A full list of honorees follows:


  • Best Actress: Jurnee Smollett, “Lovecraft Country,” HBO
  • Best Actor: Jonathan Majors, “Lovecraft Country,” HBO
  • Best Drama: “Queen Sugar,” OWN
  • Best Comedy: “A Black Lady Sketch Show,” HBO
  • Best New Show: “The Equalizer,” CBS
  • Best Limited Series: “The Underground Railroad,” Amazon Prime Video
  • Best Docuseries: “Exterminate All the Brutes,” HBO and “High on the Hog: How African American Cuisine Transformed America,” Netflix
  • Best Writing: “Queen Sugar,” OWN
  • Best Director: Barry Jenkins, “The Underground Railroad,” Amazon Prime Video
  • Best Movie: “Sylvie’s Love,” Amazon Prime Video

“This year’s honorees reflect a healthy variety of content that is not only entertaining but also mirrors the diversity of storytelling within the Black community. The TV Honors jury recognizes a multitude of voices, both emerging and established, whose work attests to the heterogeneity of the Black experience,” stated AAFCA co-founder and president Gil Robertson. “We, at AAFCA, are excited by these winners, as well as the previously announced Special Achievement honorees, because we are most hopeful that the vast array of offerings this year point to a permanent shift in the quality and depth of storytelling capturing the Black experience on television.”
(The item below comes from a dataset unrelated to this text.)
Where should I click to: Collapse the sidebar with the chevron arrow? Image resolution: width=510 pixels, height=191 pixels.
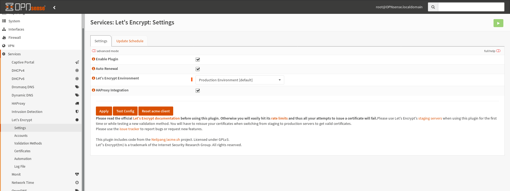tap(54, 7)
Robertson continued, “Although ‘Sylvie’s Love,’ for example, is set in civil rights era America --love, career aspirations, and the ‘what ifs’ of life, not race, is the focus, which is a huge departure for film or any other content of this era highlighting the Black experience. ‘Queen Sugar,’ tackled both the pandemic and the police killing of George Floyd from a uniquely nuanced and complex Black perspective, chronicling a variety of viewpoints within the community at large. Both ‘Exterminate All the Brutes’ and ‘High on the Hog’ used nonfiction storytelling very effectively. ‘Exterminate All the Brutes’ interrogates the origins of racism and racial subjugation, while ‘High on the Hog’ presents an eye-opening overview of the vast contributions of African Americans to the culinary heritage of this nation that are often overlooked or, worse, unknown.
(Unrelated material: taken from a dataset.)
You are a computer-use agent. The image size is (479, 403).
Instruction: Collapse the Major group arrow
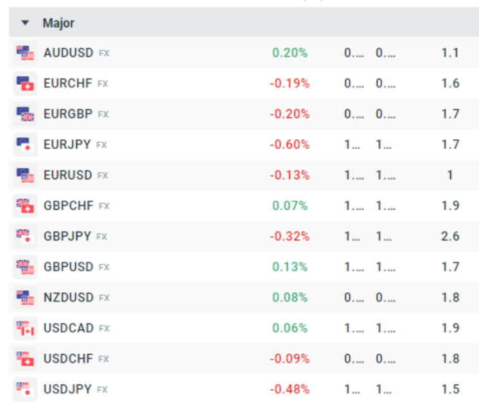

Then we have Robin Thede crushing barriers for Black women in comedy with ‘A Black Lady Sketch Show,’ Barry Jenkins cementing himself as one of the industry’s most-talented directors with his stunning adaptation of Colson Whitehead’s Pulitzer-winning book, The Underground Railroad, Queen Latifah’s triumphant television return in a new format with the reboot of ‘The Equalizer’ and, of course, multi-talented Jurnee Smollett and Jonathan Majors, anchors of Misha Green’s daring sci-fi fantasy ‘Lovecraft Country,’ as Best Actress and Actor.”

“It’s a robust slate that we believe is reflective of a new normal regarding diversity and inclusion for TV.”   

Winners also join previously announced special honorees Steve McQueen, Wanda Sykes, Naomi Ackie, Michaela Coel, HBO/HBO Max, “Lupin” and “Queen Sugar.”